E não é que mesmo parado pode ter os momentos mais produtivos? De acordo com o especialista em felicidade Ruut Veenhoven, sociólogo e professor na Erasmus University Rotterdam, na Holanda, mesmo quando estamos parados, o cérebro está a processar informações. Segundo o especialista, é nessas alturas que pode surgir uma ideia criativa de negócio ou uma solução para um problema.

Nunchi

Além de ser um nome engraçado, Nunchi é “a arte de perceber o que as pessoas pensam e sentem”, de acordo com a jornalista Euny Hong, autora do livro “The Power Of Nunchi: The Korean Secret To Happiness And Success“.

Esta filosofia de felicidade dos sul-coreanos vai além do bem-estar próprio, uma vez que foi concebido para valorizar a nossa relação com os outros. Para a colocar em prática, é preciso olhar em redor para processar a informação social envolvente e agir de acordo com esse contexto.
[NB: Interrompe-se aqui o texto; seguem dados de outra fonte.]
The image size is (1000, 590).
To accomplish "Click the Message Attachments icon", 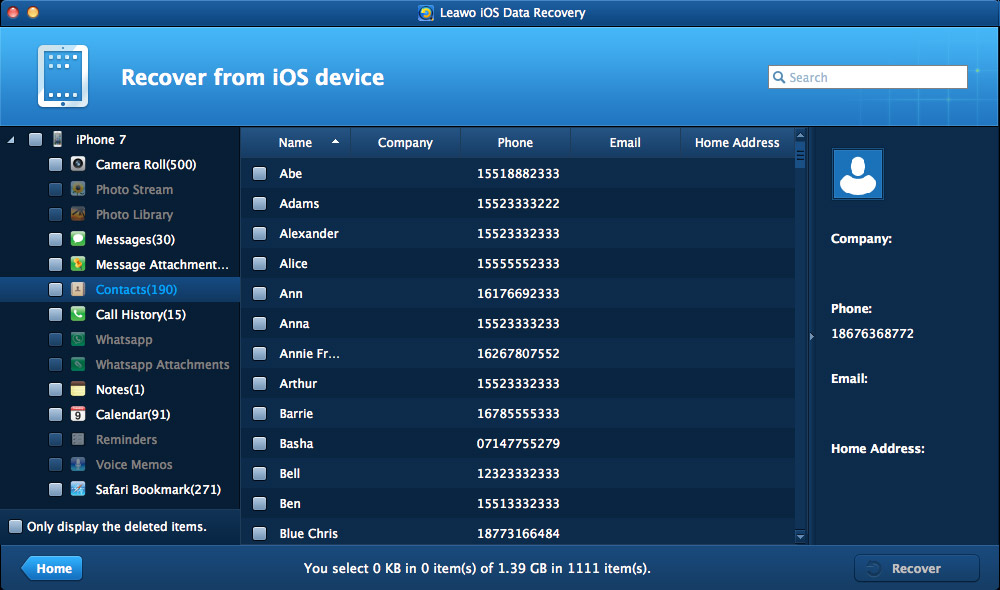I will (x=78, y=265).
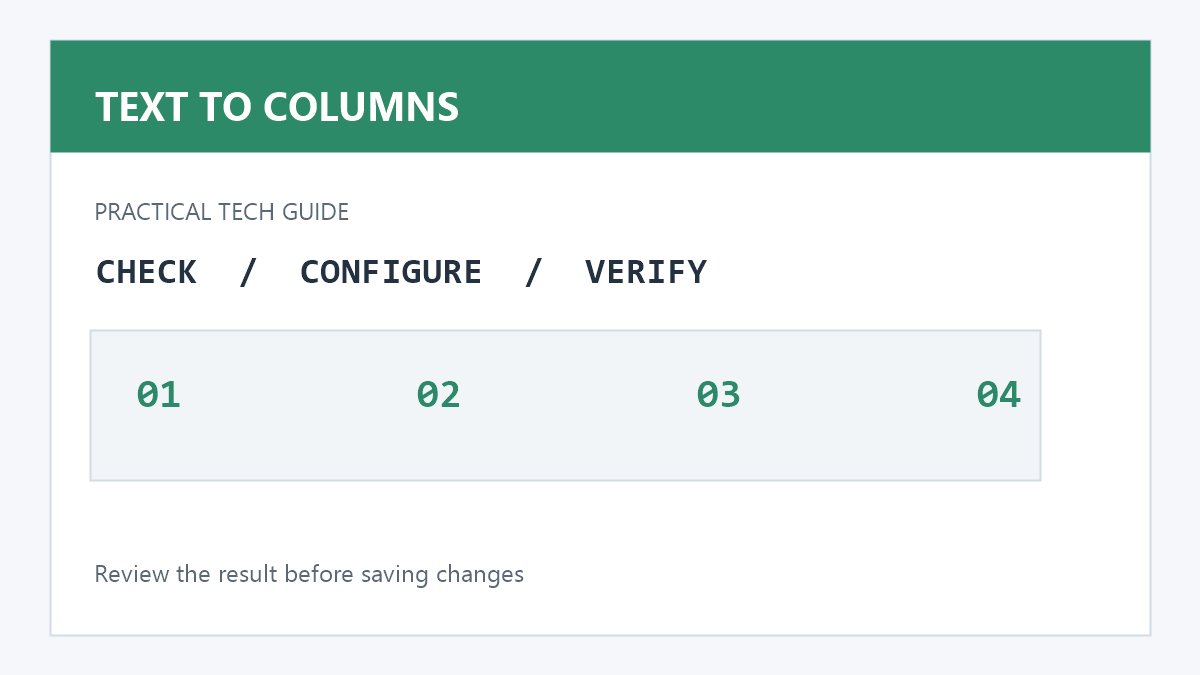The image size is (1200, 675).
Task: Select the CONFIGURE step label
Action: (391, 272)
“Num nível muito básico, as pessoas ficam mais felizes em estar perto de si se tiver um nunchi rápido”, refere Hong ao jornal britânico. Já quem não tem um nunchi tão rápido, pode adotar como estratégia permanecer mais calado, ouvir atentamente e reunir o máximo de informações antes de intervir, de forma a que quando isso aconteça, possa estabelecer boas relações.

Sisu

Em Portugal, o conceito de Sisu ficou mais uma vez conhecido através de um livro que chegou em 2018. “Sisu: a Arte Finlandesa de Viver com Coragem“, de Joanna Nylund, é um guia de coragem e autodeterminação, ferramentas que vão permitir enfrentar destemidamente os desafios da vida.
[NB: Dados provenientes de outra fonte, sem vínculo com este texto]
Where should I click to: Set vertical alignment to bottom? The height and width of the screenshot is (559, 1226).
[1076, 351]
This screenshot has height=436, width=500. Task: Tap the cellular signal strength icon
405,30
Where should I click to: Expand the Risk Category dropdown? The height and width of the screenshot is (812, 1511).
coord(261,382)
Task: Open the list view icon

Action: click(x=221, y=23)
“Em situações desafiadoras, muitas vezes negligenciamo-nos ou, no mínimo, colocamos em último lugar as nossas próprias necessidades. Reformule isso e obterá resultados positivos que se estendem amplamente. Durma o suficiente, apanhe ar fresco, faça uma alimentação equilibrada e tenha tempo para si — sentir-se-á melhor e terá um melhor desempenho”, são apenas alguns dos conselhos.

Em suma, o Sisu consiste em melhorar a confiança para sermos mais felizes e tem como base o modo como os finlandeses levam a vida, permitindo-lhes alcançar paz e tranquilidade.

Uitwaaien

Tal como “saudade”, em português, a palavra holandesa “uitwaaien” também não é possível traduzir, embora a possamos explicar.

Significa, no fundo, libertação. Seja de stresse ou desconforto, o objetivo do modo de vida uitwaaien é melhorar a saúde mental. Ao contrário do conceito anterior que exige uma alteração de pensamento, o uitwaaien é para colocar em prática.

Como? Basta sair à rua para dar um passeio, a pé ou de bicicleta, de modo a abstrair-se daquilo que o preocupa dentro de casa e desconetar-se (agora que estamos todos em teletrabalho) do Zoom, do WhatsApp ou do Slack, plataformas nas quais parecem concentrar-se todos os pontos de origem do nosse stresse diário.

Por isso, quando terminar as tarefas, já sabe: liberte-se de tudo e sinta apenas o mundo que rodeia: é assim que pratica o uitwaaien.